■ **Directions**:
**1)** Answer these questions about the grant proposal writing guide:
(a) Which section do reviewers often read first?
(b) What example problem does the guide use?
(c) What does Rule 1 say?
**2)** List the qualities that the grant proposal writing guide says a reviewer likes to see in objectives.

■ **Page**:
Grant Proposal Writing
Up to this point, we have learned how to develop the proposal rationale and to establish a background for it. Now we need to tell the reviewer what we plan to accomplish with the grant. this information is supplied by the OBJECTIVES, PROCEDURES, and ACTIVITIES section which forms the core of the proposal.
I cannot over emphasize the importance of the objectives section. Your proposal will be judged on its ability to show HOW you intend to solve the problem you have described. Reviewers often read this section first to get a definite idea of how feasible your plan is.
A CLEAR CUT GOAL
A reviewer likes to see specific, concrete, ACHIEVABLE objectives. Write an overall GOAL that speaks to the PROBLEM. Let's say that our problem to be addressed is the lack of activities for teenagers during their after-school hours. The overall goal can be, "To provide alternative activities for teenagers in their after-school hours in City X."
DESCRIPTION OF OBJECTIVES
Our objectives will indicate in very precise terms how we plan to provide these activities. To write this section, identify the overall goal, then list the specific OBJECTIVES in chronological order. Each OBJECTIVE will then be followed with its corresponding ACTIVITIES.
HOW TO WRITE OBJECTIVES
RULE 1: Use consistent verb forms.
Here are two ways to state the same objective. Both are correct. Chose one of the styles, then be consistent with all your objectives.
OBJECTIVE 1: To select a minimum of three faculty participants to develop after-school activities for teenagers by June 1.
OBJECTIVE 1: A minimum of three faculty participants will be selected to develop after school activities for teenagers by June 1.

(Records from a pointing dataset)
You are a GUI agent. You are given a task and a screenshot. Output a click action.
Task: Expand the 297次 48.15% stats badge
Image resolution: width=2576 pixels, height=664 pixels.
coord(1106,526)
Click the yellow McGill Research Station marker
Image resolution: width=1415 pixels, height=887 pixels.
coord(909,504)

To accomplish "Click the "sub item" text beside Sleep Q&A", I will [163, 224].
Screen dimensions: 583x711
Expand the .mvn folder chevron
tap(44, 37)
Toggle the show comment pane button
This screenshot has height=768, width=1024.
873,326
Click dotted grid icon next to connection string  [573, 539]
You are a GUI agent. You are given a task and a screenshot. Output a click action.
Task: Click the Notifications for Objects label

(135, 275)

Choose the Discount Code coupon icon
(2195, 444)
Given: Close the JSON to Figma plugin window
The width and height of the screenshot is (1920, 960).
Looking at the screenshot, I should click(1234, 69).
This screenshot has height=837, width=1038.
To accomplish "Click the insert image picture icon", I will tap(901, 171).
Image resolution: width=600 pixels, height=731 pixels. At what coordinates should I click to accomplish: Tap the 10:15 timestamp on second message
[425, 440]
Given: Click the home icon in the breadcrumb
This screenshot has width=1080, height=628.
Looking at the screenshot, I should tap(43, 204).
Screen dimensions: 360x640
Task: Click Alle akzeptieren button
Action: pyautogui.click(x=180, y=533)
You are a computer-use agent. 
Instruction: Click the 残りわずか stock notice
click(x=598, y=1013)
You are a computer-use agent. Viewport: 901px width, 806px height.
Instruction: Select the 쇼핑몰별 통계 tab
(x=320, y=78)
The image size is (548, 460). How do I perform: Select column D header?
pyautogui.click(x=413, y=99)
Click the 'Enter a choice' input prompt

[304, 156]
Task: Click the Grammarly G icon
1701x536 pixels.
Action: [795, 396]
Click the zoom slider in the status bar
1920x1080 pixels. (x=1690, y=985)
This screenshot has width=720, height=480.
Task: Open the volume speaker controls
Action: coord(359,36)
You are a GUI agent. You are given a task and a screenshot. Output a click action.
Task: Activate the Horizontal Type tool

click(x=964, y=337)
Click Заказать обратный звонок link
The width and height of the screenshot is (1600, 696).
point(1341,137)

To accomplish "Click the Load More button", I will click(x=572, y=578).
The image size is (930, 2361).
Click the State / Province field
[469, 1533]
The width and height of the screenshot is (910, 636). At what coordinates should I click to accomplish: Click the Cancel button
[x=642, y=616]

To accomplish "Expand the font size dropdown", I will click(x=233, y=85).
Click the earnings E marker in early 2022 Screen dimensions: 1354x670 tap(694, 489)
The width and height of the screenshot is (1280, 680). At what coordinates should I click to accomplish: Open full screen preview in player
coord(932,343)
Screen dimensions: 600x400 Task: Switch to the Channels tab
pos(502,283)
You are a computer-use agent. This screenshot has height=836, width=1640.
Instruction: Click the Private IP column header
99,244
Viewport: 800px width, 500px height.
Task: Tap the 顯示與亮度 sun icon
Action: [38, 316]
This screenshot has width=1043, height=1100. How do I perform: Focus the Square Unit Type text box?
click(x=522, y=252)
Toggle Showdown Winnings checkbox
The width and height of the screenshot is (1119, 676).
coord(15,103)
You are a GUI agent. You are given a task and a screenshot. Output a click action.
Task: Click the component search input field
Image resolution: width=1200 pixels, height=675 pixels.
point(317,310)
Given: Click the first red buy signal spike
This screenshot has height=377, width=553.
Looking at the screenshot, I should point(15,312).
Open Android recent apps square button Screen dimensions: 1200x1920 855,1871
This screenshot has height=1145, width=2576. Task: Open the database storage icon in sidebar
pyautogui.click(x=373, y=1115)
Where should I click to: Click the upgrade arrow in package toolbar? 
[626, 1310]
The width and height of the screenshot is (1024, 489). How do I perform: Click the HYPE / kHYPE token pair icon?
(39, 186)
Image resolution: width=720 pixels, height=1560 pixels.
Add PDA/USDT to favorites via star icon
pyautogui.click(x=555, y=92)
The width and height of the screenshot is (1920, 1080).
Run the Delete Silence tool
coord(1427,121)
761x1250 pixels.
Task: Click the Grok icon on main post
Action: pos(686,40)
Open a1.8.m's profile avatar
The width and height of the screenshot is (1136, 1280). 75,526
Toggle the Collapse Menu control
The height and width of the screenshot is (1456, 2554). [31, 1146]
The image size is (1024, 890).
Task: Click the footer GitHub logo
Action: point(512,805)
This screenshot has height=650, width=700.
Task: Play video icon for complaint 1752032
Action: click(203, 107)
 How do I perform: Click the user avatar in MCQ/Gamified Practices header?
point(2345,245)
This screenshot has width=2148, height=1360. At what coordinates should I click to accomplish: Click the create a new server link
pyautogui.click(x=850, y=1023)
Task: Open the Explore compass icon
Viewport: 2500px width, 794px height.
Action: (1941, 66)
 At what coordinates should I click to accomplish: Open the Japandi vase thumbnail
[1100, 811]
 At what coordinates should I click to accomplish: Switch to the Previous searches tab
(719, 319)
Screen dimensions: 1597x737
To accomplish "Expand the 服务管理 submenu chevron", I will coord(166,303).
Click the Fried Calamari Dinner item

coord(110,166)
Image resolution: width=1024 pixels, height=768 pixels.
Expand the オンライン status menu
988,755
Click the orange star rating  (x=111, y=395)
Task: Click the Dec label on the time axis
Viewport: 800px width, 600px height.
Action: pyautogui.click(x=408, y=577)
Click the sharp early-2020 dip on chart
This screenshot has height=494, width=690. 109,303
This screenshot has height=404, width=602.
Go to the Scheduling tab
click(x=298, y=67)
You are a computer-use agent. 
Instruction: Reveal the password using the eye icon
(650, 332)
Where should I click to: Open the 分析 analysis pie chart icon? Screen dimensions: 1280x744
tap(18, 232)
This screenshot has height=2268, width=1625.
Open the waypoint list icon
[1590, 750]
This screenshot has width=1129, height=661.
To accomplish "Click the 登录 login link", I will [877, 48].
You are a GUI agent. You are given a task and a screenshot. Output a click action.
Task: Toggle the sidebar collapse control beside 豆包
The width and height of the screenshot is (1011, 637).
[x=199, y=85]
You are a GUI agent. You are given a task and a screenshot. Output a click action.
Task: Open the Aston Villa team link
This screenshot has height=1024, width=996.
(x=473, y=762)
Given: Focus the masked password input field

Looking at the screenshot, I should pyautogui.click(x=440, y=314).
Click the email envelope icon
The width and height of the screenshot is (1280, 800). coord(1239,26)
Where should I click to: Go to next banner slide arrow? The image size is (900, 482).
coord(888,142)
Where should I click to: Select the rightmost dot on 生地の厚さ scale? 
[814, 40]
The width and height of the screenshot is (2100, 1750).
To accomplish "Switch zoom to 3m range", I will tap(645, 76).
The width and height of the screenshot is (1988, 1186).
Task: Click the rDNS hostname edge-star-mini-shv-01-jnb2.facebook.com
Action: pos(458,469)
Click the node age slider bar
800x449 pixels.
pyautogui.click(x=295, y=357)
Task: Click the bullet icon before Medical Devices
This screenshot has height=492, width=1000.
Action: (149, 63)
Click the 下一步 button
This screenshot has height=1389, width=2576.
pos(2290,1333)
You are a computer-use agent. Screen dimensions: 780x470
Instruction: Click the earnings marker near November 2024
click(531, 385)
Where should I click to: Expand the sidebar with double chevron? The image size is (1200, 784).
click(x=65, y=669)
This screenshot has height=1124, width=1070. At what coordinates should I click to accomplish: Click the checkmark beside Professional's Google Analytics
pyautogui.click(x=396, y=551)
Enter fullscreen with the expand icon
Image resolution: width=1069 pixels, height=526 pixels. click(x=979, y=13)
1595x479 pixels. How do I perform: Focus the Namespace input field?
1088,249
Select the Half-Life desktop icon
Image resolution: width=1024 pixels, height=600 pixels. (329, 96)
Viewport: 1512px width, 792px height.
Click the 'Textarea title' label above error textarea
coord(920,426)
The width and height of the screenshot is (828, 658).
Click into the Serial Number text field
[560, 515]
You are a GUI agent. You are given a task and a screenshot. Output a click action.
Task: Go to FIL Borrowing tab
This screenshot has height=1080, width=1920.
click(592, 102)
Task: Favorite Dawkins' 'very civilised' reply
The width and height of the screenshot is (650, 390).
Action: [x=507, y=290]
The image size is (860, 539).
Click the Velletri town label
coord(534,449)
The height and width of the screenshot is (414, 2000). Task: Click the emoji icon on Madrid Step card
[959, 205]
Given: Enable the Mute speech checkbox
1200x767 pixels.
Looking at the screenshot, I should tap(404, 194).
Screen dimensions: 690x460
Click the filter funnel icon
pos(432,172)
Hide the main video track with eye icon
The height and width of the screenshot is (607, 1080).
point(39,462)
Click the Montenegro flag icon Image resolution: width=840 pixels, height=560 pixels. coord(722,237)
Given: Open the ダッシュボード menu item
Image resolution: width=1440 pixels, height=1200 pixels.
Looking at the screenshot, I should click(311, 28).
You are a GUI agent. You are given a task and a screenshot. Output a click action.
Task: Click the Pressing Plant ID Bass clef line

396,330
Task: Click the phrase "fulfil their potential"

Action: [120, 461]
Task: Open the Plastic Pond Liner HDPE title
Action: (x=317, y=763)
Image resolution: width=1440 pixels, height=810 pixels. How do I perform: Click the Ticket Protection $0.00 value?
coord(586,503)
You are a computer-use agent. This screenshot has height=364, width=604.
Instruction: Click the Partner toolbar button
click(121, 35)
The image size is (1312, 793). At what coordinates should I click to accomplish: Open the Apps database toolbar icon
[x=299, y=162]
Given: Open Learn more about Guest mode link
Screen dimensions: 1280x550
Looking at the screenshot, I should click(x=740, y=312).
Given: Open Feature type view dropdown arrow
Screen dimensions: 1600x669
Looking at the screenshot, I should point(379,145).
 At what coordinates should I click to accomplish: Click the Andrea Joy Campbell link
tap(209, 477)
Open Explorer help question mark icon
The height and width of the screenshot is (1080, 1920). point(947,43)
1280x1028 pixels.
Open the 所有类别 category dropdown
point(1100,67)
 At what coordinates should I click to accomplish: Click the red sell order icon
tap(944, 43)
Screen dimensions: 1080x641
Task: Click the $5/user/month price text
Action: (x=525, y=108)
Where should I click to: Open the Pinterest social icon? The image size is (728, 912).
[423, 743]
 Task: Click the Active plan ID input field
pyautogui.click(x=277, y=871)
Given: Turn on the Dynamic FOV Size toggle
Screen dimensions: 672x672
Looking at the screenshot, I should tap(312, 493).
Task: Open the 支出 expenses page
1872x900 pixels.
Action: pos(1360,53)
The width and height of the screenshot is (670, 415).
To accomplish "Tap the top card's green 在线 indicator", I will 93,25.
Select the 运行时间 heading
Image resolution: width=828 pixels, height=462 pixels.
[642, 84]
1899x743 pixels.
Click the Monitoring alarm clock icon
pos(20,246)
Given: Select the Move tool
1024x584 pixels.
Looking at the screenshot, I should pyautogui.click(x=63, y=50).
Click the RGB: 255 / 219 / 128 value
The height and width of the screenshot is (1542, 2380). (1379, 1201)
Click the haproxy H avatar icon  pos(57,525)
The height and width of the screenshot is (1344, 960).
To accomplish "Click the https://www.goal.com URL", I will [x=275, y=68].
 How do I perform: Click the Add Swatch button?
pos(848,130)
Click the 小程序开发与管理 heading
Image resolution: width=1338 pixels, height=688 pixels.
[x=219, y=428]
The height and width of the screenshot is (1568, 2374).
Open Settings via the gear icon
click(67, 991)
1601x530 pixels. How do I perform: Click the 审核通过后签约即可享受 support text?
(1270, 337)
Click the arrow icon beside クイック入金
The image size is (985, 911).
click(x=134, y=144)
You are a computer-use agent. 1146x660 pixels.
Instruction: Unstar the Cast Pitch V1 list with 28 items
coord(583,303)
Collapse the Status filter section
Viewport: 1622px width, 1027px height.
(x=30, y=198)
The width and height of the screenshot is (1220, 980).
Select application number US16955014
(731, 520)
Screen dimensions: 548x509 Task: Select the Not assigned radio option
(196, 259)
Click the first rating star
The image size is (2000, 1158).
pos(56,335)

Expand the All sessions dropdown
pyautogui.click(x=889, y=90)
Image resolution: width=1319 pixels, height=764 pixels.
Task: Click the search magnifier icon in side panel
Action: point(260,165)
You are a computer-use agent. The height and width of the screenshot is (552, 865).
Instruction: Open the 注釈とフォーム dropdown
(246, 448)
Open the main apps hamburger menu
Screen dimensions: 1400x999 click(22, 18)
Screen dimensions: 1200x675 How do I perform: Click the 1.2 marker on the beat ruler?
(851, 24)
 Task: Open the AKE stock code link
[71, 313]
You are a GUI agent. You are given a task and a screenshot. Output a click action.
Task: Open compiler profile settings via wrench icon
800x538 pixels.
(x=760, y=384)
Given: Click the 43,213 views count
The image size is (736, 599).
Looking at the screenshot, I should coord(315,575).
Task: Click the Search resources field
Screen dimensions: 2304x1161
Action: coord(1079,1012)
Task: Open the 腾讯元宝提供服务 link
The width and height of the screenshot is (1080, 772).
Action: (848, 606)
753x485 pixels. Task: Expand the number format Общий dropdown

■ **Completed exercise**:
**1)**
(a) The objectives section.
(b) The lack of activities for teenagers during their after-school hours.
(c) Use consistent verb forms.

**2)** Specific, concrete, achievable